The cloud repatriation tempest in a teacup

The tech industry is buzzing with talk of cloud repatriation, partly due to some articles I have written here. What frustrates me about this industry is the lack of nuance. People make everything seem like drastic shifts.

The last example of this was edge computing. Many articles I read claimed that “the shift is to the edge.” That caused a lot of confusion. Reporters, clients, and students all reached out to ask if the cloud was dead since edge computing now seemed like the way to go.

Of course, that never came true, nor does any extreme shift that the analyst and tech press communities forecast. This industry just does not work that way. In case you haven’t noticed, we move very slowly. Trends don’t emerge overnight; they take years to develop.

Repatriation is just something that happens

Do you get the feeling that enterprises are fleeing the cloud in droves? We’re told that unexpected costs and unfulfilled promises are driving these desertions. Now, I’m not one to dismiss real-world trends, but let’s be clear: This isn’t the death knell of cloud computing. It’s a market correction—a refinement, not a revolution.

In response to the number of people with some vested interest in cloud computing reaching out, concerned that the whole “cloud” thing may disappear, I almost wrote a few quick paragraphs to explain why that was not the case. However, this deserves a more in-depth explanation.

Yes, repatriation is indeed a thing right now. Many enterprises are moving workloads back on premises, but these moves won’t cancel their participation in public clouds. Most public cloud providers are meeting expectations, and most repatriation projects are in response to self-inflicted wounds that occurred during the initial moves to cloud computing.

Citrix tells us that 42% of U.K. companies have repatriated more than half their cloud workloads. That’s a significant percentage, no doubt. But let’s not lose sight of the bigger picture. Cloud adoption is still surging, fueled by the undeniable benefits of agility, scalability, and access to cutting-edge technologies such as generative AI. This repatriation wave is simply a sign of maturity. Companies are getting smarter about the cloud, not abandoning it.

Using our common sense, finally

I could conclude my article with that, and I would have achieved my goal. However, there is more to say about repatriation before we put this silliness behind us.

Think of building a self-sustainable house off the grid. Initially, the design looks bulletproof. Solar panels and windmills collect power, and large batteries store the excess for use when the collection devices are inoperable. However, unforeseen changes in the weather or an increase in the hours of occupancy or number of occupants could cause a power shortage. The solution is to purchase more batteries or have the local power company connect a backup electrical service from your house to their grid. Excess power you collect will be credited to your account, while consumed power will be debited. You still have a mostly sustainable house but have repatriated some of your energy collection and usage to the traditional power grid because it makes the best economic and operational sense.

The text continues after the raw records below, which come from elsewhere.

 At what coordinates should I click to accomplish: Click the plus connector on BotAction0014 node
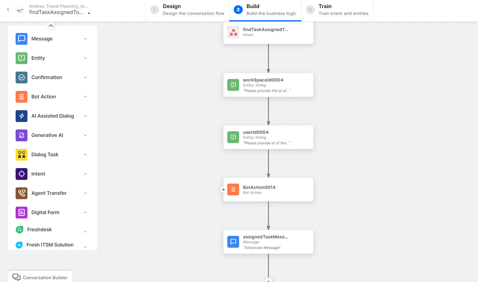coord(223,190)
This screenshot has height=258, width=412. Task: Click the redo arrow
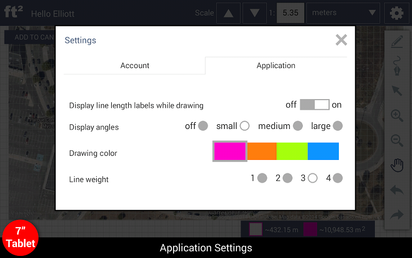point(397,215)
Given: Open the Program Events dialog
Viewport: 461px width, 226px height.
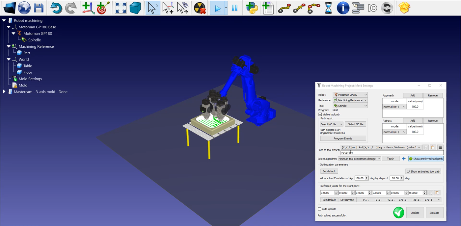Looking at the screenshot, I should point(343,138).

The same concept applies to cloud repatriation. Businesses realize that a hybrid approach is often the wisest path. Some workloads are more flexible and cheaper to run in their own data centers, a colocation provider, or a managed services provider.

It’s also become apparent that we overlooked common sense too often during the initial mass migration to the cloud. Now, we realize that mission-critical apps, data-intensive workloads, and those with stringent compliance needs might be better served on premises, where control and security are more manageable. However, for many applications, the cloud remains the ideal platform.

Never a binary choice

Repatriation versus cloud isn’t a this-or-that decision, folks. It’s about finding the right tool for the job. Sometimes, the right tool is a mix of cloud and owned hardware, a carefully orchestrated hybrid environment where each workload lives in its optimal environment.

My frustration as a pundit in this industry is that those who follow me often think of new ideas as something to commit their entire company to, even though I’ve never said or implied that. Even the whole AI thing we’re experiencing right now will be a slower adoption process than most think. Don’t worry that you’re the only one on the planet who is not working on a generative AI system. Perception rarely meets reality in technology.

Is cloud repatriation a threat to the cloud’s dominance? Hardly. It’s a sign of a maturing market. Companies are getting more intelligent about leveraging the best of both worlds. The cloud isn’t going anywhere; it’s evolving, becoming more nuanced and integrated into the broader IT landscape. And that, my friends, is a good thing.